[Pointing data for screenshots]
※ ※ ※

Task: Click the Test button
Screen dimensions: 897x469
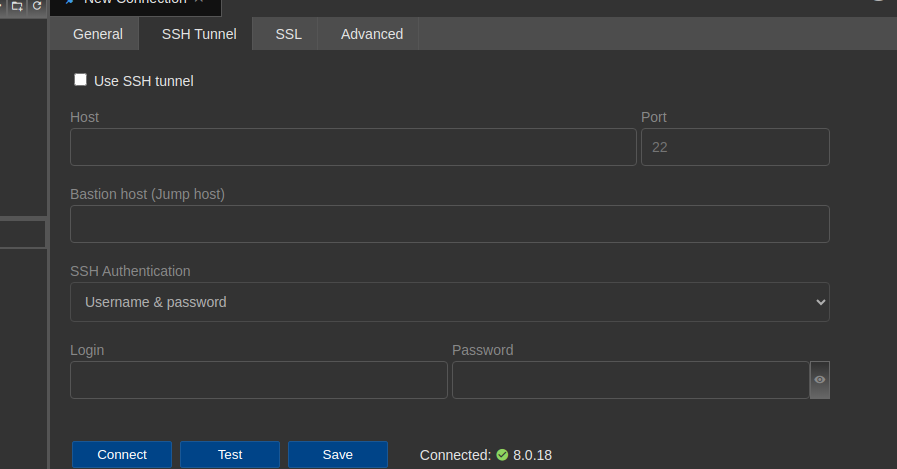Action: [x=230, y=455]
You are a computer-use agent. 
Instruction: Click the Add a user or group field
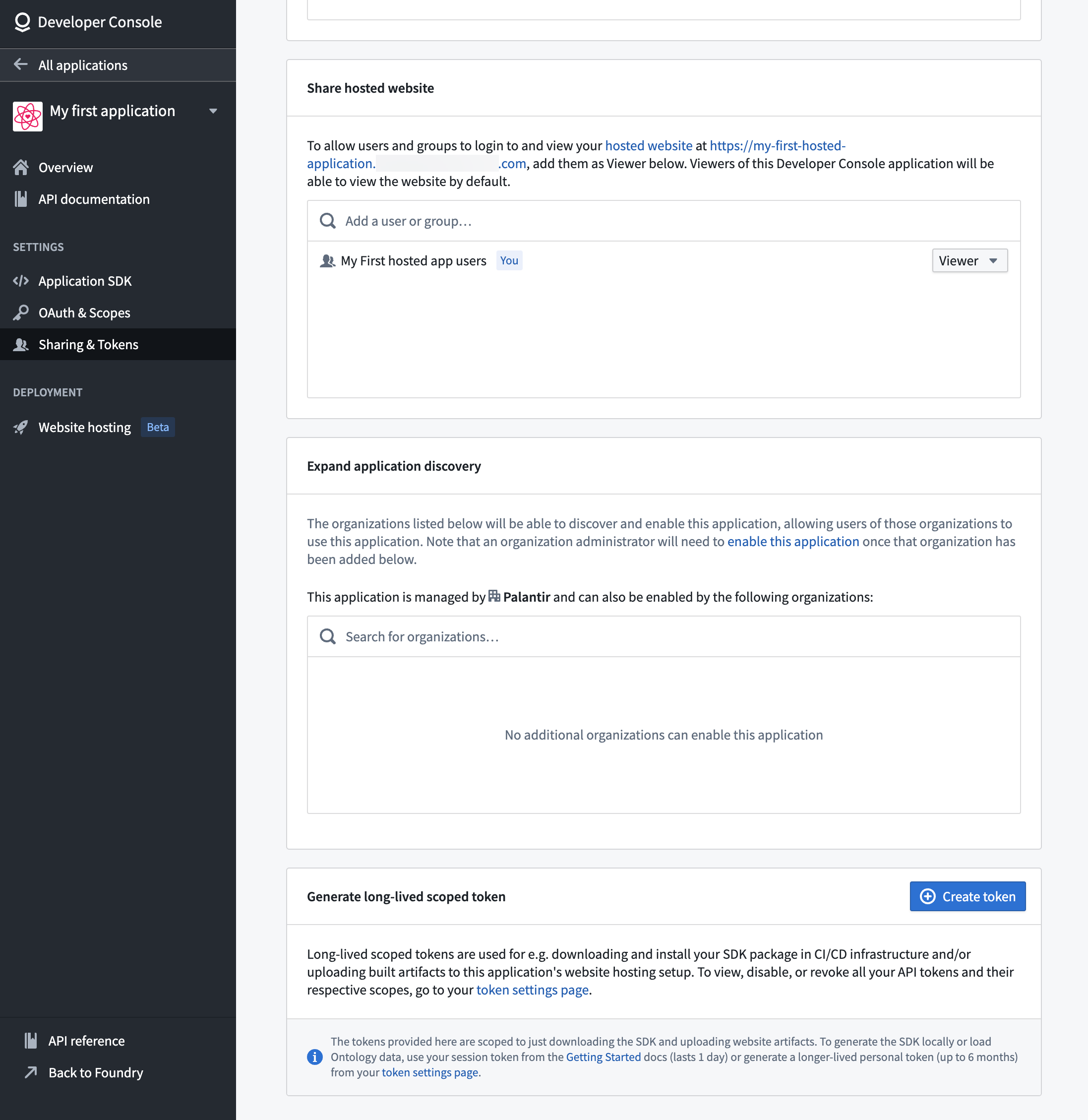click(x=663, y=220)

※ ※ ※

• [Direction]:
Could you copy the data above line for line, leaving the pictures out?

• [Result for this exercise]:
Task: Click the Test button
Screen dimensions: 897x469
Action: [x=230, y=455]
You are a computer-use agent. 
Instruction: Click the Add a user or group field
click(x=663, y=220)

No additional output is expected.